═══ Exercise materials

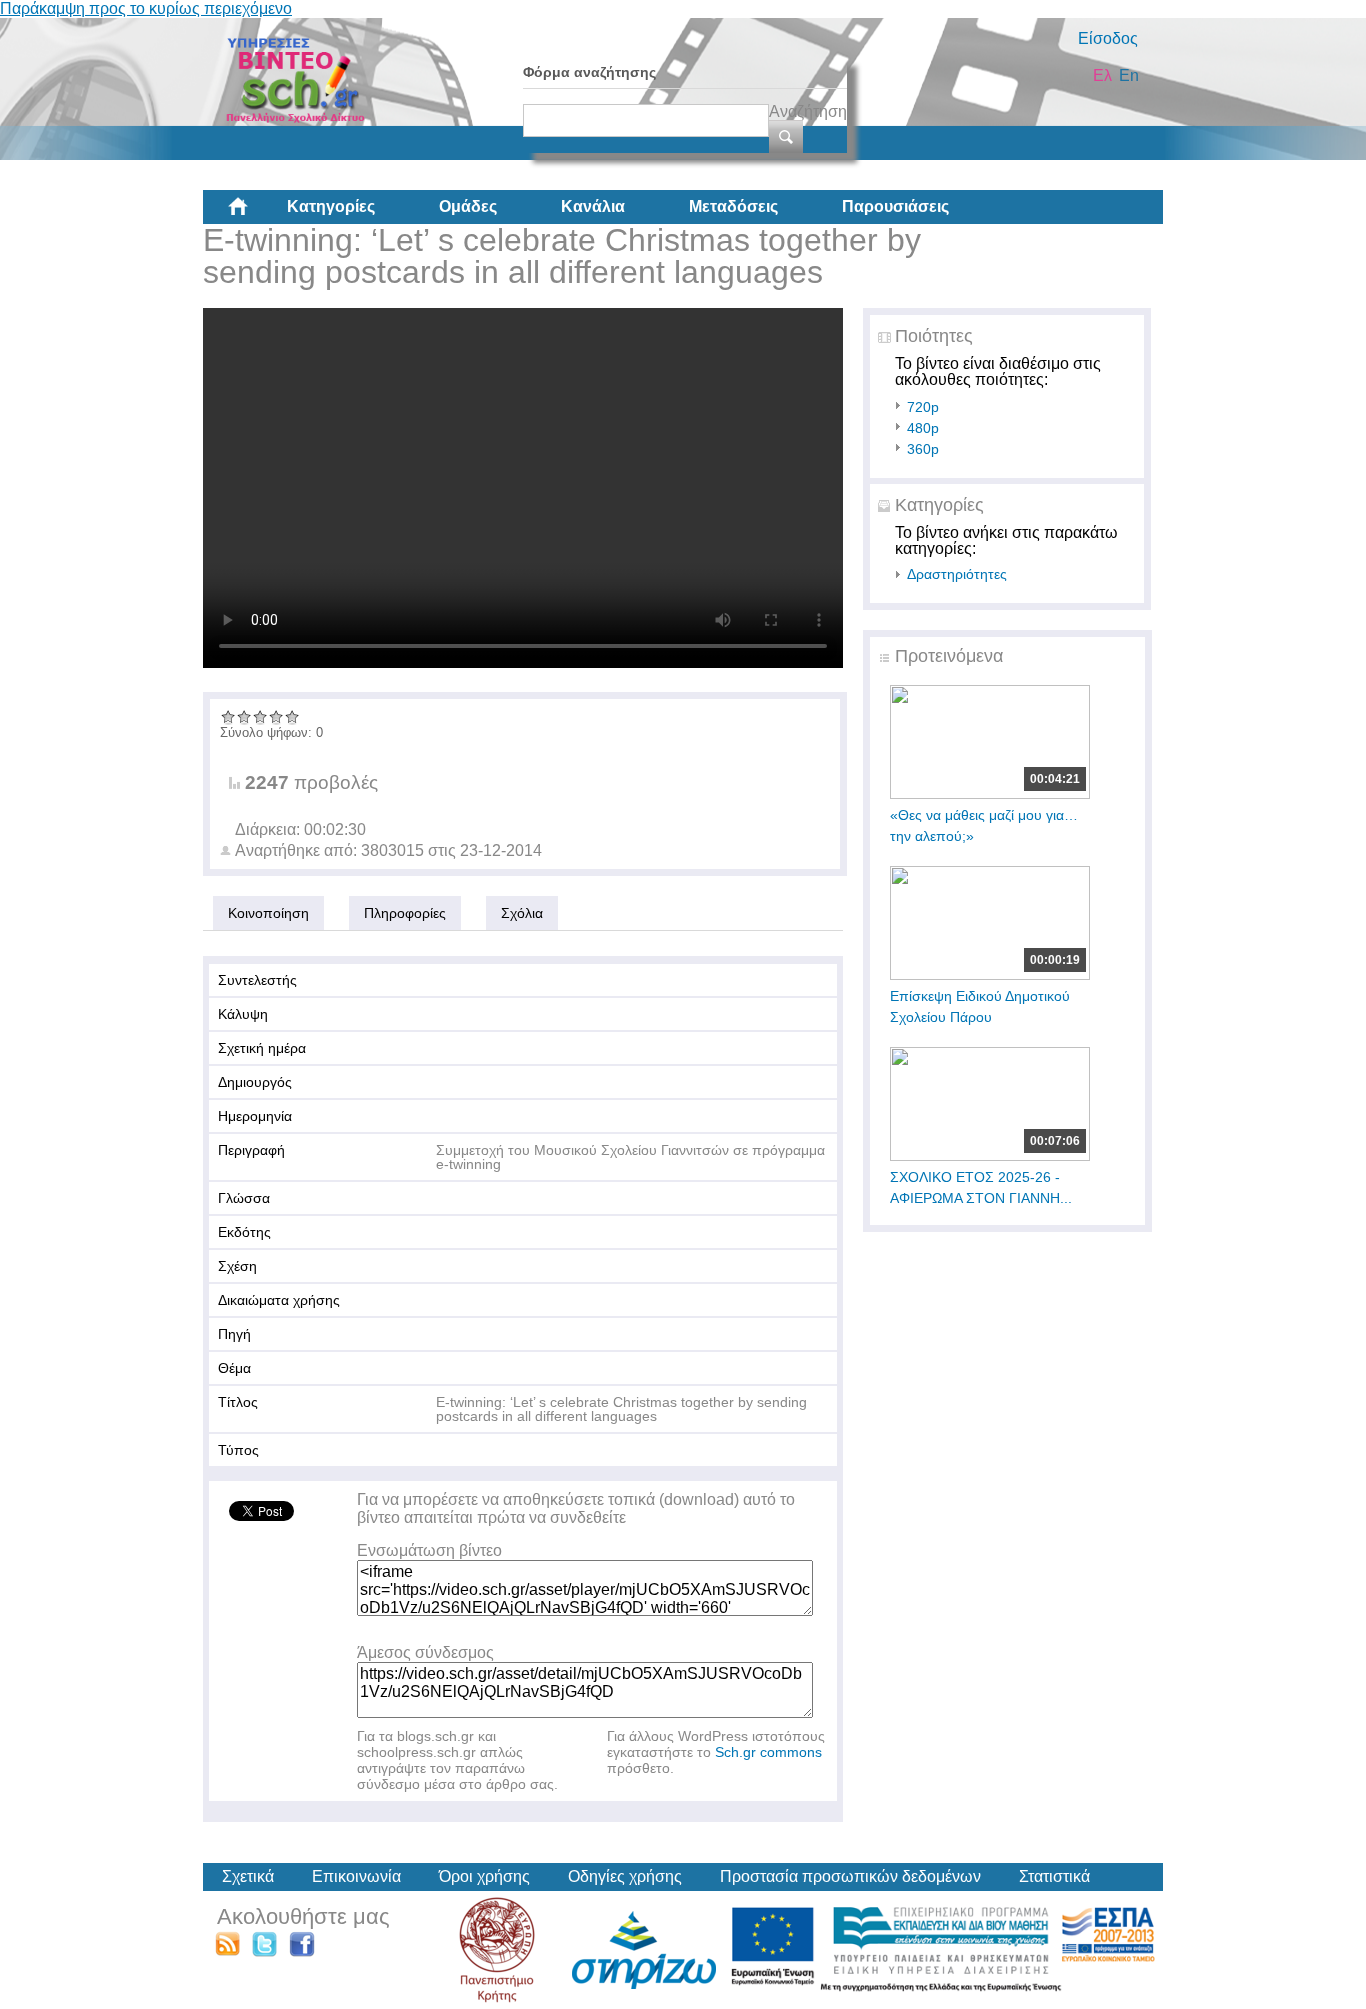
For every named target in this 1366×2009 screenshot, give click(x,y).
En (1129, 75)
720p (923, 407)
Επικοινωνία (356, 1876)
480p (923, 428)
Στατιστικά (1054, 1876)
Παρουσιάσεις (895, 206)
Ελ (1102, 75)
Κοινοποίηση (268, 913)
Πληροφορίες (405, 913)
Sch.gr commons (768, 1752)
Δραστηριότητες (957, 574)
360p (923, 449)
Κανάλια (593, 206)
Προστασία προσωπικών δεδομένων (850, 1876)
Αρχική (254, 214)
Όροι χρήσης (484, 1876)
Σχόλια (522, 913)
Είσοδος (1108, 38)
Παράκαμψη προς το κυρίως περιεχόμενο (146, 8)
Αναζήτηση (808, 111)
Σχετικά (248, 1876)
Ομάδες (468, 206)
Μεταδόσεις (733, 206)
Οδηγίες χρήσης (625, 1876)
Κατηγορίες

══════

### Exercise details
Copy exactly the lines running from the beginning of the listing through the line that has "Είσοδος (1108, 38)". Drop the pictures.

### Answer section
For every named target in this 1366×2009 screenshot, give click(x,y).
En (1129, 75)
720p (923, 407)
Επικοινωνία (356, 1876)
480p (923, 428)
Στατιστικά (1054, 1876)
Παρουσιάσεις (895, 206)
Ελ (1102, 75)
Κοινοποίηση (268, 913)
Πληροφορίες (405, 913)
Sch.gr commons (768, 1752)
Δραστηριότητες (957, 574)
360p (923, 449)
Κανάλια (593, 206)
Προστασία προσωπικών δεδομένων (850, 1876)
Αρχική (254, 214)
Όροι χρήσης (484, 1876)
Σχόλια (522, 913)
Είσοδος (1108, 38)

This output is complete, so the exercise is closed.